> [EXERCISE DETAILS]:
Please repeat, from the entries that follow, the lines from the one containing "[Previous slide] (20, 2245)" through the one containing "Полезные статьи (807, 1491)" exactly, adding nothing.
□ □ □
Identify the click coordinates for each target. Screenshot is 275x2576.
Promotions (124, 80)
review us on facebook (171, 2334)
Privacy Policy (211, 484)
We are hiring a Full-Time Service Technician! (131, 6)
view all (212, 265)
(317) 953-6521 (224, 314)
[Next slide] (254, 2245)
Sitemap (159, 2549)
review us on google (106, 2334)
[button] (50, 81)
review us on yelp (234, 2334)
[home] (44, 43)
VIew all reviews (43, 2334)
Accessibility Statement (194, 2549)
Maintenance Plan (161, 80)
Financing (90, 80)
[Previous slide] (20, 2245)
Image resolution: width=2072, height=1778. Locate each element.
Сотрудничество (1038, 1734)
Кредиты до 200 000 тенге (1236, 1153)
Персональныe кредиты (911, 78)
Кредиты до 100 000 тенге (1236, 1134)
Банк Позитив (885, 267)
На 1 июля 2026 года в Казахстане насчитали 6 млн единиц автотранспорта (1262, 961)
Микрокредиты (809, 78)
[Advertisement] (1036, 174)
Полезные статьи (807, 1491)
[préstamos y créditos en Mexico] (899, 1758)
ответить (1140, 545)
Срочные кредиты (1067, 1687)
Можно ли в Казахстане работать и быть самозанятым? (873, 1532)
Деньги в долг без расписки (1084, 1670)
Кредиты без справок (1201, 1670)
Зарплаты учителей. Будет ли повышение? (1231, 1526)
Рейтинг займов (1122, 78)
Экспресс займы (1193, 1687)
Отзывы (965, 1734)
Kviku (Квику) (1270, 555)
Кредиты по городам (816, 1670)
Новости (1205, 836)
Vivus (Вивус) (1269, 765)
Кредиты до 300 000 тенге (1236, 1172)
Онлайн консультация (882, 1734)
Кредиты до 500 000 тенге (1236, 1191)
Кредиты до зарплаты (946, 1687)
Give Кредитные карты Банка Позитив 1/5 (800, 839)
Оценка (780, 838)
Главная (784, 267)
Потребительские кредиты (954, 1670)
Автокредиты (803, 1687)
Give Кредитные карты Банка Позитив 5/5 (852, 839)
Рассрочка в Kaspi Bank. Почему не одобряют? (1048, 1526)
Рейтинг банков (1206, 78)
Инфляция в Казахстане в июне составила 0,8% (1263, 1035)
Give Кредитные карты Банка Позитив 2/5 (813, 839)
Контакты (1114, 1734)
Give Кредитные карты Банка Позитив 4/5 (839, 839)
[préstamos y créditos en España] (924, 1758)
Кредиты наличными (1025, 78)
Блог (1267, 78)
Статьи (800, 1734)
□ □ □
> [THE COMPLETED TASK]:
[Previous slide] (20, 2245)
Image resolution: width=2072, height=1778. Locate each element.
Сотрудничество (1038, 1734)
Кредиты до 200 000 тенге (1236, 1153)
Персональныe кредиты (911, 78)
Кредиты до 100 000 тенге (1236, 1134)
Банк Позитив (885, 267)
На 1 июля 2026 года в Казахстане насчитали 6 млн единиц автотранспорта (1262, 961)
Микрокредиты (809, 78)
[Advertisement] (1036, 174)
Полезные статьи (807, 1491)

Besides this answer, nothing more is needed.